Tavy righted her thoughts. “What are you saying, then?” She blinked. “Have I a smudge upon my face or some such thing?”
“No, you are lovely.” The viscountess’s eyes were kind. “Only a bit preoccupied, it seems.”
“You should go home.” Constance smiled, a light sweet look. “We have already had quite a day of it and I am perfectly fagged. You must be as well.”
“If you wish.” Tavy rose. Constance did not. “Well?”
“Oh, go along without me.” Constance bussed her upon the cheek. “Valerie was telling me the most diverting tale while you were daydreaming and I must hear the end of it. I will call a chair when I have need.”
“Well, I like that. It seems I am being dismissed.”
Valerie chuckled. “Never. Now, go before you worry a hole in your reticule.”
Tavy released the pressure of her fingers around her purse. “All right. Thank you, I think. But I was not daydreaming. I was merely—”
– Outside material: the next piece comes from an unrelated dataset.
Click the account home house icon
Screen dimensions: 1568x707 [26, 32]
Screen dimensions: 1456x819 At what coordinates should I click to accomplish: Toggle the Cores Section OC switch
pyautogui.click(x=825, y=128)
Constance’s gaze dipped, hiding the expression in her azure eyes.
“—thinking,” Tavy finished lamely.
“Go think at home.” Constance looked up, her gaze uncustomarily vague. When Tavy hesitated, she waved her fingers, gesturing her away. Tavy gave Valerie a crooked smile and hurried to her carriage.
By the time she reached the house dusk had begun to fall. Too late for callers. Alethea and St. John had already departed for a dinner engagement. A footman was lighting lamps throughout the house. Tavy went to the nursery and looked in on her nephew, tiny, sleeping so peacefully, as yet wholly unaware of the tumult of life beyond the cradle. Lal crept across the chamber’s threshold. Before he could make a noise, Tavy stole back into the corridor.
Restive, her skin oddly tight over her flesh, she descended to the parlor. A maid was lighting the fire. She bobbed a curtsy and went to the windows to draw the curtains against the falling night. When she left, Tavy moved to a table before the darkened window and touched the embossed leather cover of the book there. A thick volume, pages frayed from constant use, William Falconer’s Dictionary of the Marine had been Tavy’s bible for years. When her father first gave it to her, she was no more than fifteen, aching for adventure and travel, longing to follow her dreams.